Once the pericardium is opened in a mouse, the left atrium can be seen contracting vigorously. From a lateral approach, one looks for the middle of the free margin of the left atrium. This is the point at which the surgeon usually identifies the LAD and moves distally to the transition from the first to the second third of the vessel course on the surface of the LAD. This can be viewed as the optimal spot for the LAD ligation to obtain a significant infarction of the mentioned magnitude. Ligation in the immediate proximity of the left atrial margin (too proximal) usually causes death of the animal. A ligation further distally will cause a much too small infarction that will not impact left ventricular function sufficiently.

It may be that the images in Aastrom's presentation are hearts from mice with ligations of the LAD that were too distal to cause the large, transmural anterolateral infarcts seen in the control animals.

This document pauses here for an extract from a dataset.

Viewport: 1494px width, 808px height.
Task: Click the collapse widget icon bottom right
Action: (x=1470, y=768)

The last hypothesis that needs to be entertained is that I am totally wrong in my interpretation of the images. I am definitely not a pathologist. However, I look at the radiological sequelae of subendocardial, nontransumural, and transmural infarctions on a routine basis. The education I have received thus far in my career would argue that the images of treated mouse hearts are not consistent with a fully occlusive LAD ligation over a period of two weeks followed by an intervention.


There are a number of much stronger companies in the "regenerative medicine" space such as Athersys (NASDAQ:ATHX) and Neuralstem (NYSEMKT:CUR). In truth, "regenerative medicine" is something of a misnomer: the balance of the evidence suggests that injected stem cells alter the course of disease through immunomodulatory and paracrine effects rather than regenerating new tissues. Aastrom does have some decent (but not irrefutable) data from human clinical trials on ixmyelocel-T in human ischemic cardiomyopathy and of course it is the human data that counts. Unfortunately, in my opinion the preclinical experiments providing the basis for the human trial appear to have been flawed in some way. Rather than finding the results to be unbelievably good, I consider the preclinical experiments to be more along the lines of simply not believable. If the preclinical experiments were flawed, it is less likely that the human trials will turn out well.

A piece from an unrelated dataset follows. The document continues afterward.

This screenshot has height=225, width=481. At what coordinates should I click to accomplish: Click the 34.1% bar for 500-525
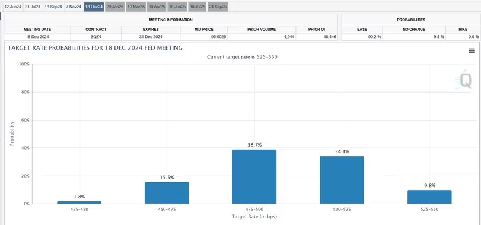[x=342, y=180]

I do not believe that Aastrom has been deliberately deceptive. Instead I believe that Aastrom's results may have been confounded by the limitations in their experimental protocols. Of note, the mouse experiments were performed by Medigenix LLC, so Aastrom may not have had complete control over the exact experimental methodology.

I do not bear Aastrom or its investors any animus and in fact wish them the best of fortune in finding new treatments for peripheral vascular disease and ischemic cardiomyopathy. However, Aastrom's common stock is not a safe enough place to attract my personal capital. I believe that the surging stock price has unjustifiably inflated in response to Mr. Napodano's article and will soon return to its pre-article levels.

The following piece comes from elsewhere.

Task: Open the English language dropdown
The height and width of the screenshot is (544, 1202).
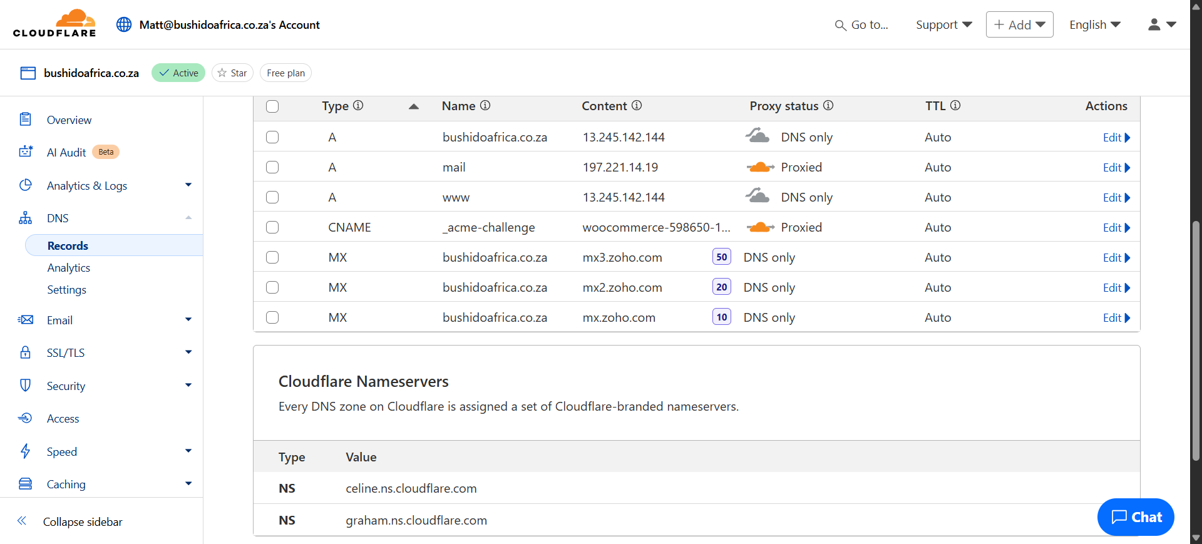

Disclosure: I have no positions in any stocks mentioned, and no plans to initiate any positions within the next 72 hours. I wrote this article myself, and it expresses my own opinions. I am not receiving compensation for it (other than from Seeking Alpha). I have no business relationship with any company whose stock is mentioned in this article.

Additional disclosure: If you find any errors in this article, please have the kindness to call them to my attention. This article represents my personal opinions only and does not constitute medical or investment advice. Rely on your own due diligence for all of your investment decisions.